Exercise aim
All lines from the line containing "Task: Click the Undo arrow icon" up to and including the last line of the entries must be written out exactly, with no others.

++++ Entries shown

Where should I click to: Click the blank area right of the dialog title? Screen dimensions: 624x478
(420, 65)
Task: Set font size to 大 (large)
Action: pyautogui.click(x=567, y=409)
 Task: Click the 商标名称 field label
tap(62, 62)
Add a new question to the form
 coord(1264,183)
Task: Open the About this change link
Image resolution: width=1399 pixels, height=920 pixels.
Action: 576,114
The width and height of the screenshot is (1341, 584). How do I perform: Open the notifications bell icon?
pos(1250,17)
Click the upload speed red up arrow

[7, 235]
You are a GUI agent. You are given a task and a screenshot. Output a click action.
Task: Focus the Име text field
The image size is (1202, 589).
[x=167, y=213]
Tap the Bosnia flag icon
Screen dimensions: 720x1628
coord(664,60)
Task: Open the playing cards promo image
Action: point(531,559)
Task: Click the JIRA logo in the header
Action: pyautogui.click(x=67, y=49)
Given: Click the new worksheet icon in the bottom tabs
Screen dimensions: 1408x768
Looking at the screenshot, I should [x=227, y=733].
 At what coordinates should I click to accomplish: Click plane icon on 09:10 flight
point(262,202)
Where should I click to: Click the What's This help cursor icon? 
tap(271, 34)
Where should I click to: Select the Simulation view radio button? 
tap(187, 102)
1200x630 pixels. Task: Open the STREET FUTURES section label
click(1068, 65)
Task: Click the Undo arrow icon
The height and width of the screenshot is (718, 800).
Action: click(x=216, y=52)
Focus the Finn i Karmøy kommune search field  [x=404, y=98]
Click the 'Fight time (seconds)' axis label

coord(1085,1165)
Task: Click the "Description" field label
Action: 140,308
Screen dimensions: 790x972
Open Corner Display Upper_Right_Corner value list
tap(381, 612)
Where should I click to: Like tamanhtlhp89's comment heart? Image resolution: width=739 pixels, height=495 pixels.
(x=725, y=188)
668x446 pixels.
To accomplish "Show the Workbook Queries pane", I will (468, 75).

++++++++

Task answer
Task: Click the Undo arrow icon
The height and width of the screenshot is (718, 800).
Action: click(x=216, y=52)
Focus the Finn i Karmøy kommune search field  [x=404, y=98]
Click the 'Fight time (seconds)' axis label

coord(1085,1165)
Task: Click the "Description" field label
Action: 140,308
Screen dimensions: 790x972
Open Corner Display Upper_Right_Corner value list
tap(381, 612)
Where should I click to: Like tamanhtlhp89's comment heart? Image resolution: width=739 pixels, height=495 pixels.
(x=725, y=188)
668x446 pixels.
To accomplish "Show the Workbook Queries pane", I will (468, 75).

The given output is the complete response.